Perhaps most importantly, Nvidia’s choices minimized the engineering resources and time to market for Kal-El by focusing on relatively simple and incremental improvements. The companion core is probably a hard macro that is readily available from TSMC and ARM. So the major effort for the companion core is really the software and hardware integration and additional power gating. TSMC’s 28nm will enter production relatively soon and Nvidia had to balance any investments in older 40nm designs again the benefits of focusing on future products. This is particularly important because Nvidia tends to adopt new manufacturing nodes 3-6 months behind other TSMC customers. Competitors such as Qualcomm and Samsung are setting a very aggressive pace and Nvidia wants to avoid facing a market where competitors have a manufacturing advantage.

Another more subtle benefit for Kal-El’s simple approach is strategic risk management. TSMC’s 40nm ramp encountered significant yield and power challenges, which caused general delays and in the specific case of Nvidia’s Fermi, substantially lower performance as cores were disabled and frequency was reduced. Variation is a more significant problem at 28nm, so the risk of similar ramping problems is certainly present. By refreshing the product line, Kal-El is a hedge against potential problems with TSMC’s 28nm process. If delays do occur, Nvidia will be the least impacted and might even benefit slightly.

Kal-El is unquestionably an improvement for Nvidia, although there are benefits being left on the table due to time to market concerns. For example, more design effort should reduce the switch latency below 2ms. The A9 companion could be replaced with a fully compatible, but much simpler core. However, a truly heterogeneous design would be far more complex. The companion core is a clever approach to reduce idle power 10-25% and a good compromise between efficiency and internal resource constraints. At a high level, Kal-El is a calculated trade-off that increases costs to achieve lower idle power and higher performance for multi-core workloads compared to Tegra 2.


While the tablet market is still quite nascent, Apple is clearly the leader. Nvidia seems to be established as a solid #2 player; although clearly with some competition from TI (the OMAP4430 is used in the new Kindle Fire). Kal-El is a good fit here, in part because the software seems to be more multi-core friendly (e.g. more games). Shifting to a quad-core design (ahead of the iPad) and addressing the idle power issues will strengthen Nvidia’s position considerably. There is also a time to market advantage, since the 28nm TI OMAP5 and Qualcomm Snapdragon are probably 3-6 months behind, giving Nvidia a nice window of opportunity.

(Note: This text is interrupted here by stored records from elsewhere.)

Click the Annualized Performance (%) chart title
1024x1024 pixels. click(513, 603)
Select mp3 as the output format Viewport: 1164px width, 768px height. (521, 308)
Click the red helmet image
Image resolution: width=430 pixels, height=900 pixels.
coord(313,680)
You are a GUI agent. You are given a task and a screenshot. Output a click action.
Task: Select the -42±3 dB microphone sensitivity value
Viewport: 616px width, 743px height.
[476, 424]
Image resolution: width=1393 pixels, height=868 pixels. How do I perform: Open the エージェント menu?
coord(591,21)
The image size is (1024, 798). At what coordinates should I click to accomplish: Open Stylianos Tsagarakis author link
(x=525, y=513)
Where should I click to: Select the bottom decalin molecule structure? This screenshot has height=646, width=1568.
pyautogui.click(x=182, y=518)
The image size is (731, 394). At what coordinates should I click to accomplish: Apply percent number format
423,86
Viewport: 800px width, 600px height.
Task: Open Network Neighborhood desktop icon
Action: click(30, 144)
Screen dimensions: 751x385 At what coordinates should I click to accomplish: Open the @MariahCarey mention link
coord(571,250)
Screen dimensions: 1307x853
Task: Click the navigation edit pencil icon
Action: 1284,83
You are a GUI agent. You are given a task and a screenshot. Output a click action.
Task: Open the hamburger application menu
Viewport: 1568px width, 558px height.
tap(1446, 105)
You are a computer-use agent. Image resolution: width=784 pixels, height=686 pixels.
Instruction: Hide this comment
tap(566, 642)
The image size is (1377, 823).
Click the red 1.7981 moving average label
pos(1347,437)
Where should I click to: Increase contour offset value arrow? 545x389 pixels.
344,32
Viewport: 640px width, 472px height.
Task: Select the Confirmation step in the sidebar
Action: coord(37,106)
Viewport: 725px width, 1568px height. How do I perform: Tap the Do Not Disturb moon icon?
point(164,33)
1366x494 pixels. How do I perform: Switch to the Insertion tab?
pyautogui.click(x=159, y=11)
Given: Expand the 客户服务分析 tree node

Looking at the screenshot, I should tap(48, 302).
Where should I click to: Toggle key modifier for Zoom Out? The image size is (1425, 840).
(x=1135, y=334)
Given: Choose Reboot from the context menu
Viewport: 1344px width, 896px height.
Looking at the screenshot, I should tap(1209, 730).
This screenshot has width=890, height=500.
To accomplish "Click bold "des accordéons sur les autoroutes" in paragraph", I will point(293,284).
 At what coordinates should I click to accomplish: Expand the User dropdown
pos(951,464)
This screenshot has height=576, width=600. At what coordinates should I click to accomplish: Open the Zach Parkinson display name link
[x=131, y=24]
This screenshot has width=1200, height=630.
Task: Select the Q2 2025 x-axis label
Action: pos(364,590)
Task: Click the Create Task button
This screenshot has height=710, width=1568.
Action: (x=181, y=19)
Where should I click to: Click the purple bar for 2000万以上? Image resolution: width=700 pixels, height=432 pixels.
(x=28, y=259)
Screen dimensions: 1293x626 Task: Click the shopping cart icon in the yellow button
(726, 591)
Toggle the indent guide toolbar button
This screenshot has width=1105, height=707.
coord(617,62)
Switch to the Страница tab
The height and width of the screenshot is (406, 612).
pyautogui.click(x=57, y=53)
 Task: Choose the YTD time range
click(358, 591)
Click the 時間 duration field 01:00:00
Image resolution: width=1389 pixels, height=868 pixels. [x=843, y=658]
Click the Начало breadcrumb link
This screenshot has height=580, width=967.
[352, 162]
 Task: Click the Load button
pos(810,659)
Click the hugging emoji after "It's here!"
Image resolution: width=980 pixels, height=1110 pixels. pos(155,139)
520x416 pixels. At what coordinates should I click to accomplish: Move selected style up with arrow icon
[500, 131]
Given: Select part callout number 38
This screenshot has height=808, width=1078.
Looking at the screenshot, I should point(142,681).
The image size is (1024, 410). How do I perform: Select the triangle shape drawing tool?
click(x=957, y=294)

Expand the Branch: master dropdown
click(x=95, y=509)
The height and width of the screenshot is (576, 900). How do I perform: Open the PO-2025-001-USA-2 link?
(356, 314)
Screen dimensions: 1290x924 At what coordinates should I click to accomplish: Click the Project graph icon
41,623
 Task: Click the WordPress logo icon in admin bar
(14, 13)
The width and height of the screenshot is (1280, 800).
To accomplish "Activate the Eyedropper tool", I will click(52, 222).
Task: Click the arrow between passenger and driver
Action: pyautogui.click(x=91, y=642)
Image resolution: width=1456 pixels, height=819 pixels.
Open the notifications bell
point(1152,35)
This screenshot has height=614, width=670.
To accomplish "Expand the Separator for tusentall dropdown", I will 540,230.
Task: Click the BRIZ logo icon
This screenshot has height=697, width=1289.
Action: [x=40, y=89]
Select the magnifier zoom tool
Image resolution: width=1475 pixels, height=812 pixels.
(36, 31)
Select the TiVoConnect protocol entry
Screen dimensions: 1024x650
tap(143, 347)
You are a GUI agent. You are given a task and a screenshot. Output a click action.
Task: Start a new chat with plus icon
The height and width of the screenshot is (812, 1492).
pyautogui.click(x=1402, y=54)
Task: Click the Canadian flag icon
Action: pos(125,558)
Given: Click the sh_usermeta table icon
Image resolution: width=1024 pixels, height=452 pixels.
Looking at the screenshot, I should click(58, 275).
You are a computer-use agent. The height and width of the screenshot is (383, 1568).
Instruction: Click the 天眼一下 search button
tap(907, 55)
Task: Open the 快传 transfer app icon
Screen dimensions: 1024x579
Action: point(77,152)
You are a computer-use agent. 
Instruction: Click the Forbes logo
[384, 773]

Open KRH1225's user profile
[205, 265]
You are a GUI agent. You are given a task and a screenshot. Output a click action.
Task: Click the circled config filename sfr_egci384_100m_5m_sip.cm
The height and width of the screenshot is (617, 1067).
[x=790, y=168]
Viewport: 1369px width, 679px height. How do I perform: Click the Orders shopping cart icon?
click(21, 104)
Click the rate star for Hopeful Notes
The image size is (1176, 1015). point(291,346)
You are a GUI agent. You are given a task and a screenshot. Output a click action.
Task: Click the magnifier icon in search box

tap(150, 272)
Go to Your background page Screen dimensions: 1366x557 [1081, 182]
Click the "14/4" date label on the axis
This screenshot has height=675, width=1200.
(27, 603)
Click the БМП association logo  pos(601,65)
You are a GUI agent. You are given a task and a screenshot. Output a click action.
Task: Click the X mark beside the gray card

When it comes to smart phones though, the picture is less sanguine for Kal-El. First of all, quad-cores are too power hungry for phones and offer relatively minimal benefits because the ecosystem has little experience with multi-threading. The market is overwhelming single core today, with only 14% of smart phones using a dual-core in 2Q11. The market is dominated by entrenched competitors such as Qualcomm, TI and Samsung, although Nvidia has a small presence. The dual-core Kal-El will be far more competitive than Tegra 2 ever was, mostly due to improvements in standby power. However, there are no overwhelming advantages for Nvidia. The most likely scenario is that Kal-El will garner more design wins, primarily in low-risk phones rather than a flagship product like the Droid 3.

In summary, Kal-El is a very significant incremental improvement to Nvidia’s SoC family. Nvidia made the right trade-offs to increase their costs, but reduce standby power. Kal-El stands out an excellent product for tablets and will do well in that market. However, the incremental nature of the changes means that any progress in smartphones will be similarly incremental. For the next year and a half, Nvidia will primarily be using design wins to build confidence with customers and partners. However, it will take further improvements for Nvidia to begin seriously competing with Qualcomm and others for high volume smart phone designs, which we will expect will occur in the 2013 time frame.